Mr. CONANT. Yes, sir; I should say it would be completely adequate. Mr. LOVERING. That is the same question I asked Mr. Gage, and I thought I would like to have your answer on record.

Mr. CONANT. My answer is based on figures I have often made. Mr. LOVERING. It has been frequently urged that in the case of the New York safety fund it was insufficient. Was that the case, and why was it insufficient?

Mr. CONANT. Primarily because the fund was used to pay all claims against the bank, depositors as well as note holders.

Mr. LOVERING. The tax was 1 per cent?

Mr. CONANT. One-half of 1 per cent. But there was not the preliminary deposit of 5 per cent required as under your bill. I was looking at that the other night. I think it came up here. At any rate, I was interested in it, and perhaps the facts which I found I might just as well put into the record. They related to the earlier years of the system, when the largest failures occurred. They do not cover the final settlements, which were perhaps a little more favorable than these figures, but I took the capital of all the banks chartered under the safety-fund law, which stood in 1841 at about $33,000,000. Now, if they had put up the 5 per cent required by your bill and had taken out a circulation to the full amount of their capital, instead of only 10 per cent, they would have put up in that way alone $1,600,000. They would have paid, on the averag, efrom 1829 to 1841, when the worst failures occurred, about a million dollars. That is found on examining the list of incorporations. I found the average, on the whole, about so many each year up to 1841. So I took half the period and computed the tax on all of them, instead of computing it for the whole period on all of them, thinking that that would give about the amount they would have paid into the fund. They would have paid a little over $1,000,000, so that under the terms of your bill up to 1841 it would have been $2,784,116, while the amount they actually had was $914,000, or about one-third, because they had not made the preliminary deposit. That fund was compelled to meet the claims of all the banks, and then there were a great many other elements at that time that would not enter into the situation now.

Mr. LOVERING. Do you think there is sufficient homing quality in this currency?

Mr.
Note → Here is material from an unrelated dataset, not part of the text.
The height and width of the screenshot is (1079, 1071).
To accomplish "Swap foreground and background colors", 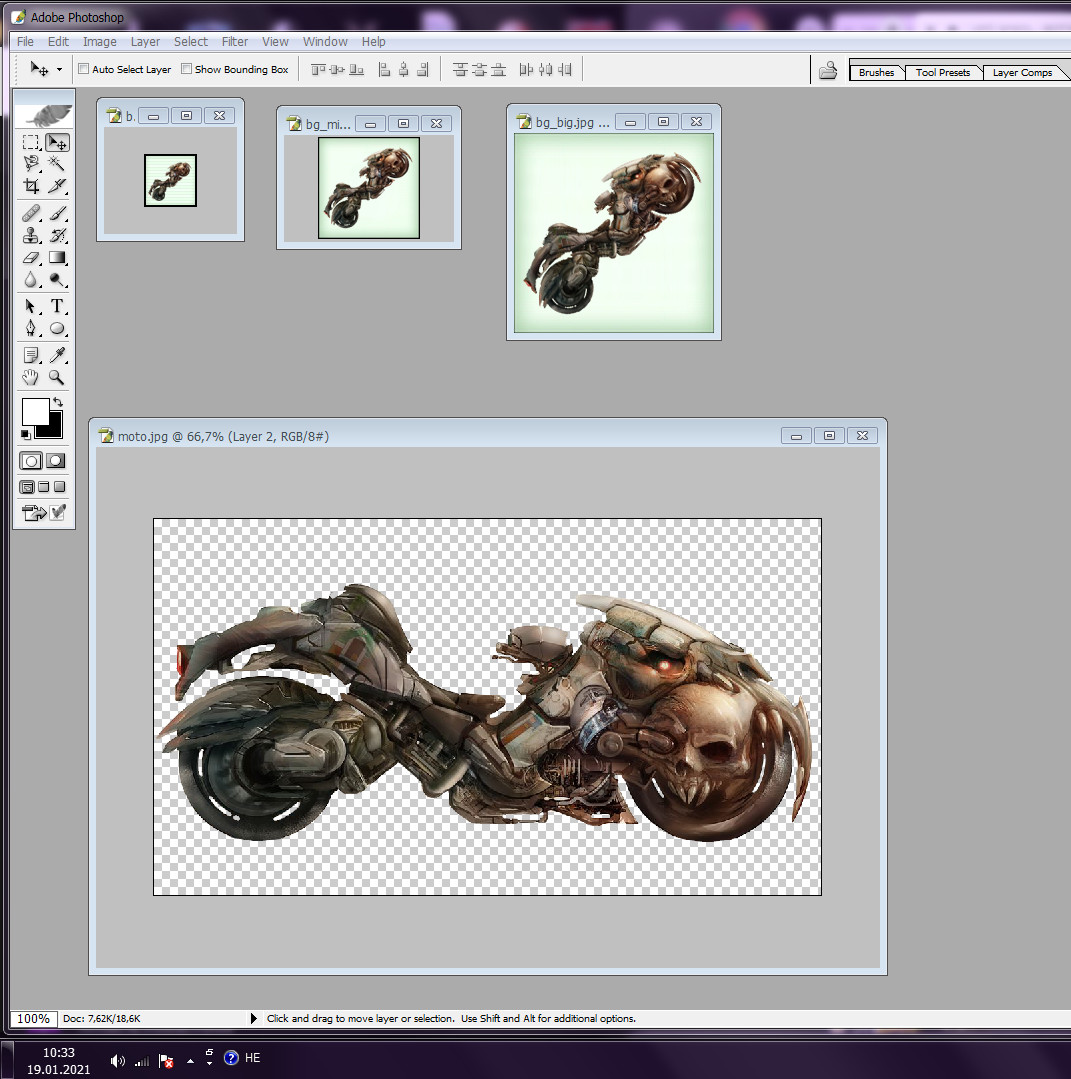I will pyautogui.click(x=58, y=402).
CONANT. Yes, sir; I think there is, because it is to the vital interests of the banks to send the notes of other banks in for redemption. They are in their hands, and good for nothing. Of course they can be paid out, but they are not good for lawful reserves, and I assume that a bank finding itself with a considerable number of these credit notes would send them in for redemption in order to get lawful money, and this money would not only strengthen their reserves, but it would enable them, if it was necessary, to increase their deposits and their loans practically four times as much as if they merely held the notes for cash. For instance, a bank has a certain amount of lawful reserve in lawful money and a corresponding amount of deposits, and it has $100,000 in notes of other banks. While it might loan those notes it would be able, by exchanging them for lawful money, to create reserves, which in the case of city banks would enable them to make loans of $400,000, and in the case of country banks, $600,000. So their interest would be very strongly to exchange their notes for lawful money, and thereby, of course, reduce the circulation if it was

not profitable for the bank which had issued the note to reissue it in its own locality.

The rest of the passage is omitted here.